The toll his hard-driving style takes on staff is legendary. Former associates have described Musk as petty, cruel and petulant, particularly when frustrated or challenged. He recently separated from the experimental musician Grimes, the mother of his seventh son. “He is a savant when it comes to business, but his gift is not empathy with people,” says his brother and business partner Kimbal Musk. During the COVID-19 pandemic, he’s made statements downplaying the virus, broken local health regulations to keep his factories running and amplified skepticism about vaccine safety. Musk tells TIME he and his eligible children are vaccinated and that “the science is unequivocal,” but that he opposes vaccine mandates: “You are taking a risk, but people do risky things all the time,” he says of the unvaccinated. “I believe we’ve got to watch out for the erosion of freedom in America.” The vast expanse of human misery can seem an afterthought to a man with his eyes on Mars.

Musk is easily cast as a hubristic supervillain, lumped in with the tech bros and space playboys, for whom money is scorekeeping and rockets are the ultimate toy. But he’s different: he’s a manufacturing magnate—moving metal, not bytes. His rockets, built from scratch on an autodidact’s mold-breaking vision, have saved taxpayers billions, reinvigorated America’s space dreams and are launching satellites to expand Internet access across the globe. If Tesla delivers on its pledges, it has the potential to strike a major blow against global warming. The man from the future where technology makes all things possible is a throwback to our glorious industrial past, before America stagnated and stopped producing anything but rules, restrictions, limits, obstacles and Facebook.

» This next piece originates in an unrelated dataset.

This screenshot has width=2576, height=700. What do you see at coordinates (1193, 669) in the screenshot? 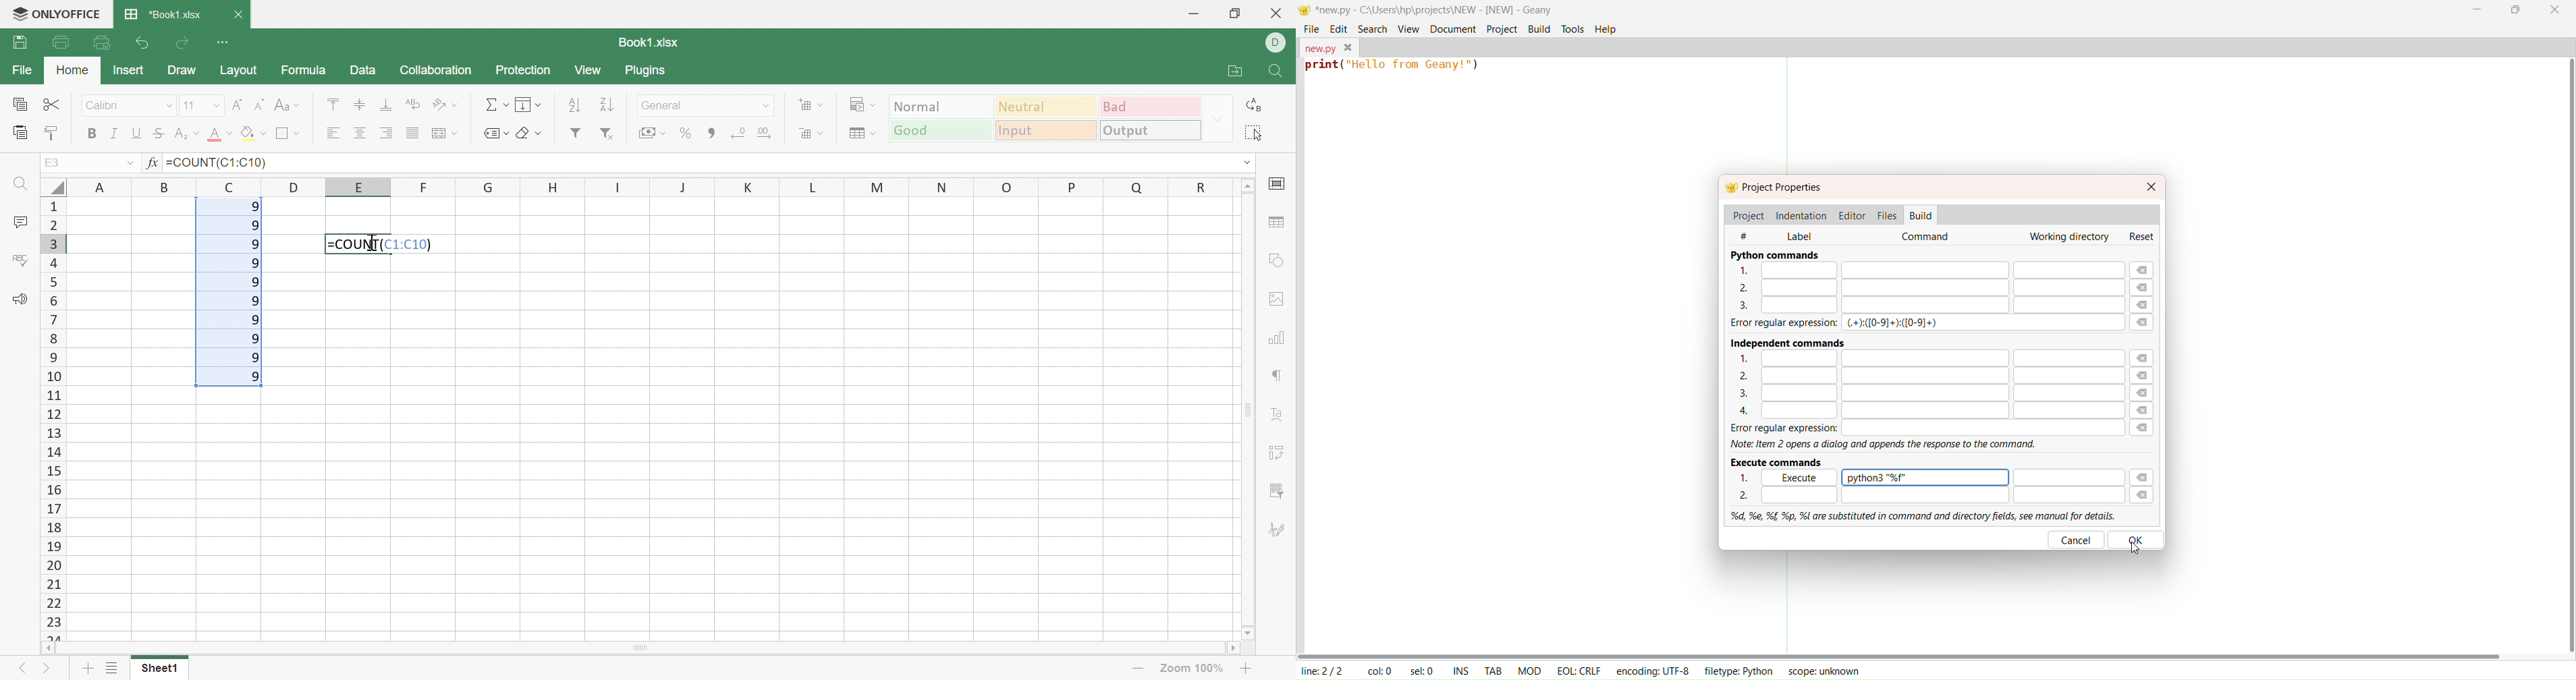
I see `Zoom 100%` at bounding box center [1193, 669].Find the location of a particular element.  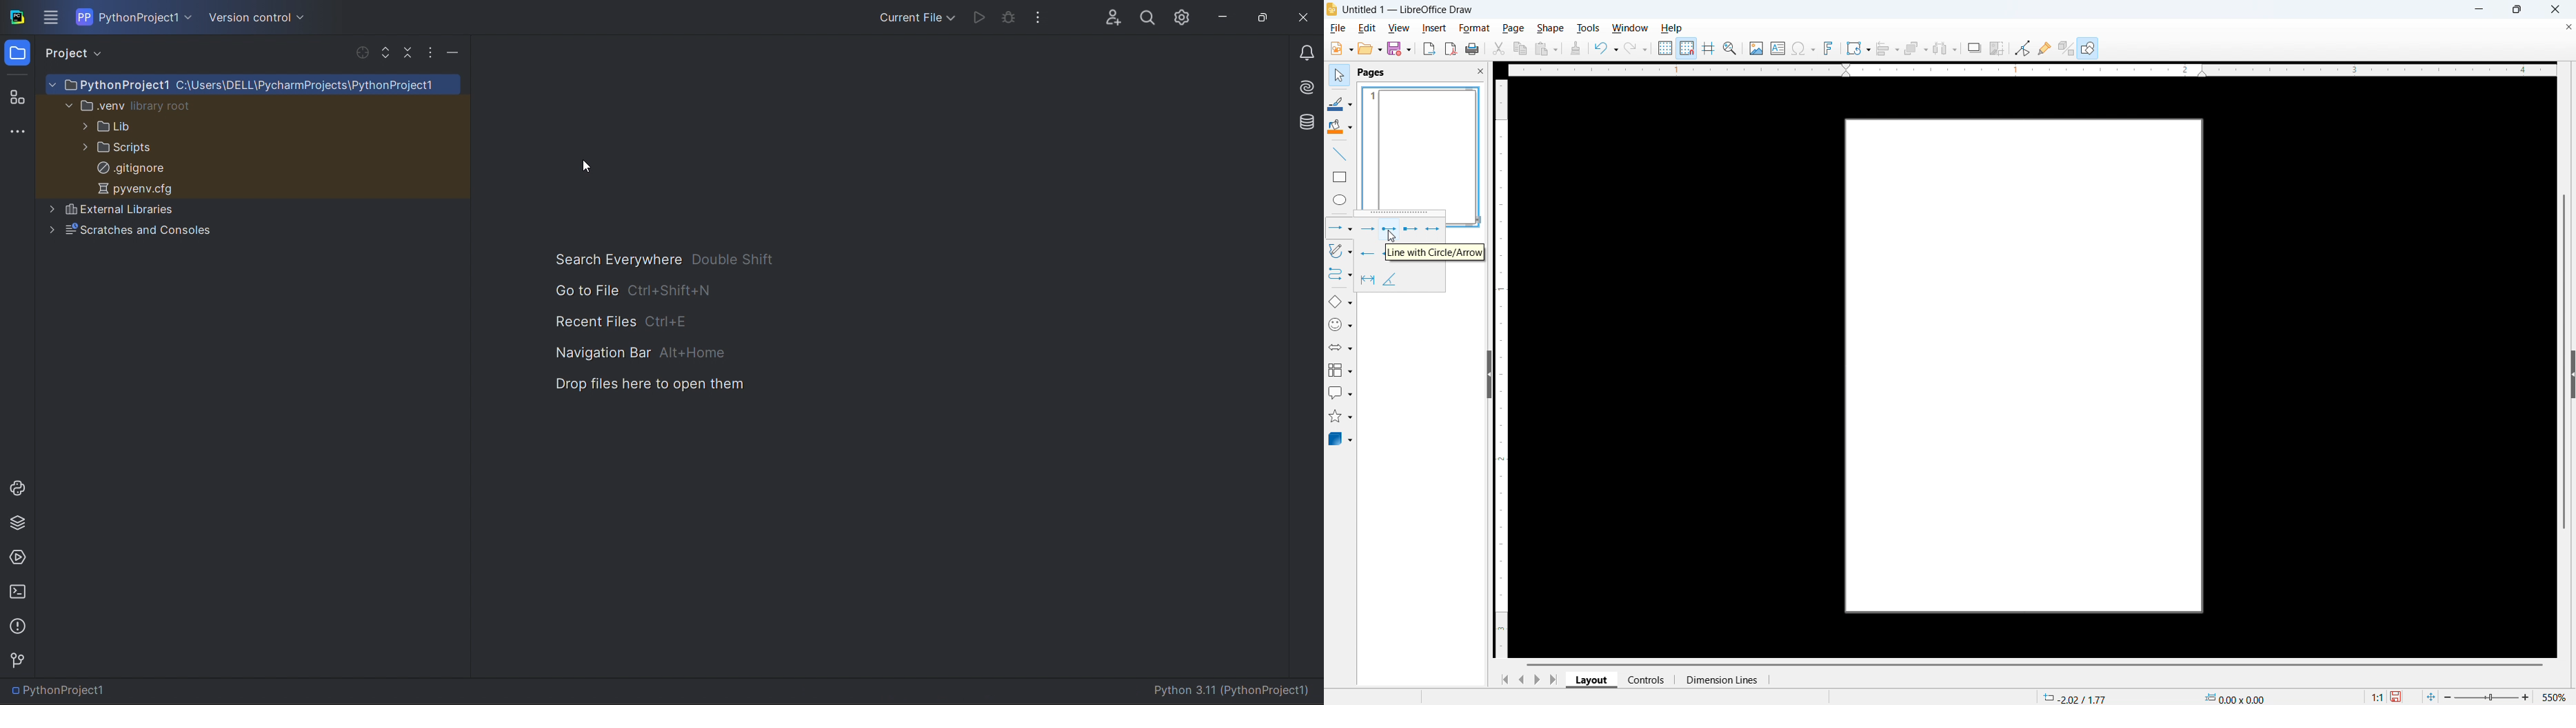

Maximise  is located at coordinates (2518, 9). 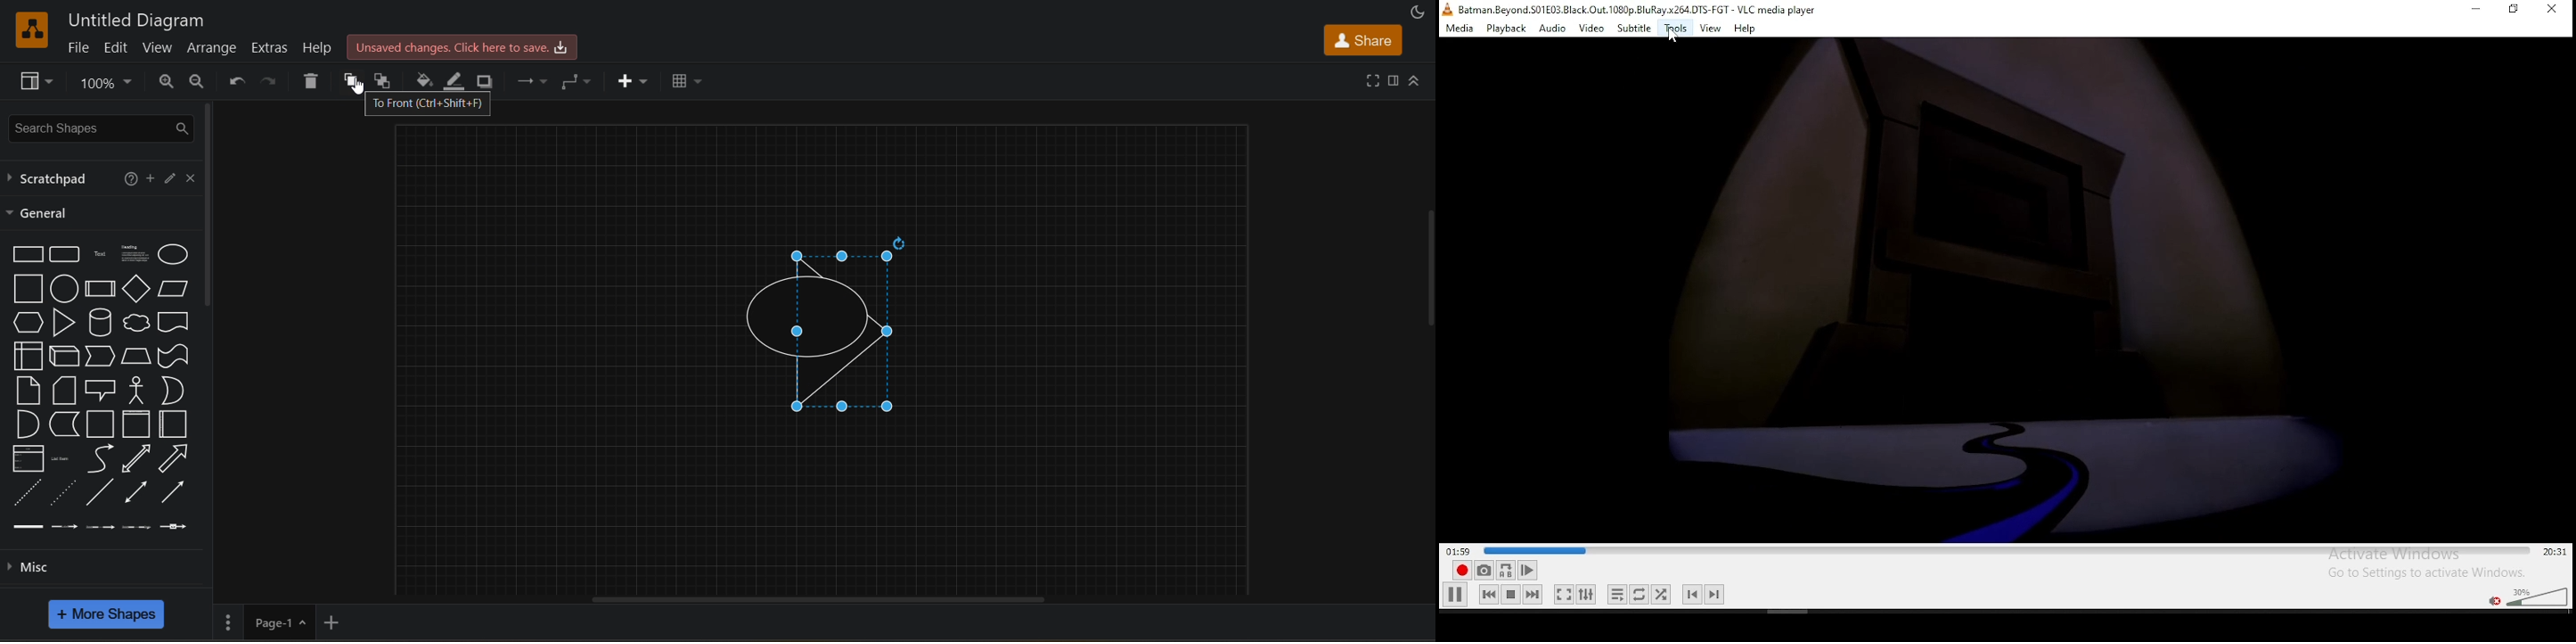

“He is a humanist—not in the sense of being a nice person, because he isn’t,” says Robert Zubrin, founder of the Mars Society, who met Musk in 2001, when the young, newly minted dot-com millionaire sent a large unsolicited check to the organization. “He wants eternal glory for doing great deeds, and he is an asset to the human race because he defines a great deed as something that is great for humanity. He is greedy for glory. Money to him is a means, not an end. Who today evaluates Thomas Edison on the basis of which of his inventions turned a profit?”

For all his outlier qualities, Musk also embodies the zeitgeist of this liminal age. This was the year we emerged from the hundred-year plague only to find there was no normal to go back to, a year that felt like the cusp of a brave or terrifying new world, with nobody in charge and everything up for renegotiation—from how we work and travel to what we find meaning in and cherish. Musk is our avatar of infinite possibility, our usher to the remade world, where shopworn practices are cast aside and the unprecedented becomes logical, where Earth and humanity can still be saved. Perhaps no one man should have all that power. Perhaps this vision of the greater good comes with a human cost. But if many never voted or signed up for Musk’s wild zero-gravity ride, that is of no consequence to him.